What is capacitance?

1 Answer
Jun 2, 2014

Capacitance is a measure of how much charge a capacitor can hold at a given voltage.

A capacitor is a device which can store electrical charge. A simple capacitor can be formed with two parallel plates of conducting material separated by air, plastic, or some other non-conducting material. When the plates have opposite electric charge, these charges can be held in place on the plates for long periods of time. In this simple model, consider what would happen if you doubled the area of the plates. This would double the amount a charge which the plates could hold.

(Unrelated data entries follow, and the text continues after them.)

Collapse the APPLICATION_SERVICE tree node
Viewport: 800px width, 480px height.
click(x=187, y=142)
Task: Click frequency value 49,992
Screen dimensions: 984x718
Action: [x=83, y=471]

Decreasing the distance between the plates will increase the electric field in the space between. This also increases the capacitance.

The simple equation for a Parallel Plate Capacitor is:
#C = \kappa*epsilon_0*A/d#

where #d# is the distance between the plates, #A# is the surface area of each plate. The #\kappa# is a constant (called the dielectric constant) which relates to the dielectric properties of the material between the two plates and #epsilon_0# is permittivity of "free space". Since #epsilon_0# is constant, one can just think of this equation as a constant times an area divided by a distance.

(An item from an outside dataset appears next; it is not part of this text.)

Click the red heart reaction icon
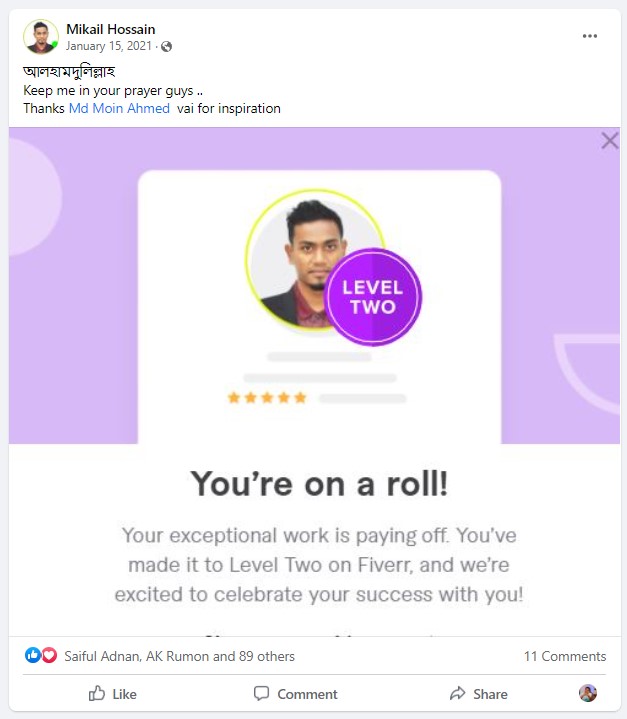This screenshot has height=719, width=627. [x=49, y=656]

Capacitors in circuits play an electrical role analogous to springs in mechanical systems. Springs store mechanical energy when stretched; the further they are stretched the greater the force they apply. Capacitors store electrical energy when they are charged, and the more charge they hold, the greater the voltage across them.

The following analogies hold:
#\text{distance stretched} \leftrightarrow \text{charge on plates}#
#\text{spring force} \leftrightarrow \text{voltage}#
#\text{spring constant } (k) \leftrightarrow \text{one over capacitance } (1/C)#
Whereas a high #k# spring is very stiff, a high #C# capacitor is very electrically ''squishy.'' Capacitance is the electrical squishyness. The same way the shocks in your car can smooth out the impact of bumps in the road, capacitors can smooth out temporal variations in voltage.